- What the task requires -
Below are the entries to work from; restate word for word the portion that opens with the line containing "Given: Turn off Enable wallpapers switch" and closes with the line containing "Task: Click the Dashboard icon in sidebar", keeping both.

- Information given -
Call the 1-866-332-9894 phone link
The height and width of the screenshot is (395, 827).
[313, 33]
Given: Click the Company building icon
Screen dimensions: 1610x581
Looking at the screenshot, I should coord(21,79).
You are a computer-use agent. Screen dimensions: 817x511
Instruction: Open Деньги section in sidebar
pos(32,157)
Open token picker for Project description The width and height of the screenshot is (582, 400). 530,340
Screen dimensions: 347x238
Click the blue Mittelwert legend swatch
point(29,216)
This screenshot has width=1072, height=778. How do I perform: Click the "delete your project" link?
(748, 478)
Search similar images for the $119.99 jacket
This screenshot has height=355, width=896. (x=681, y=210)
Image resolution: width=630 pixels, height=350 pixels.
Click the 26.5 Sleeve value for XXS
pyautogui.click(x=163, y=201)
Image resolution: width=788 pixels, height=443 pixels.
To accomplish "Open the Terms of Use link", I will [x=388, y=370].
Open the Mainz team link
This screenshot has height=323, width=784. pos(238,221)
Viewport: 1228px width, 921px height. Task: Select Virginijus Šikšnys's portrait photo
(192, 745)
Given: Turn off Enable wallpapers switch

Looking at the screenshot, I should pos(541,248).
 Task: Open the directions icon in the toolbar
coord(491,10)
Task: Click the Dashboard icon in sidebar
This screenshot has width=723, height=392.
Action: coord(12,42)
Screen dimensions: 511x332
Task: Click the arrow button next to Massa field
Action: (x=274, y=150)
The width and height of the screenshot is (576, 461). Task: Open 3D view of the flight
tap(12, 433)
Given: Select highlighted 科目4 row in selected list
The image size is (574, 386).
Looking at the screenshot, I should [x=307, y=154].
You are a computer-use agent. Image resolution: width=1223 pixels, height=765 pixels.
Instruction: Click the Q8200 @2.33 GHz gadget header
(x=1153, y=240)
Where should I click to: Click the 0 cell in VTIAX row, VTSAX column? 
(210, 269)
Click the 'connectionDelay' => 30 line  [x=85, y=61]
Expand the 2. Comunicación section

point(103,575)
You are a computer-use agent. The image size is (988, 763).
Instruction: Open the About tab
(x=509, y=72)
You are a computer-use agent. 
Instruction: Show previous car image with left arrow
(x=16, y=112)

- Answer to the exercise -
Given: Turn off Enable wallpapers switch

Looking at the screenshot, I should pos(541,248).
 Task: Open the directions icon in the toolbar
coord(491,10)
Task: Click the Dashboard icon in sidebar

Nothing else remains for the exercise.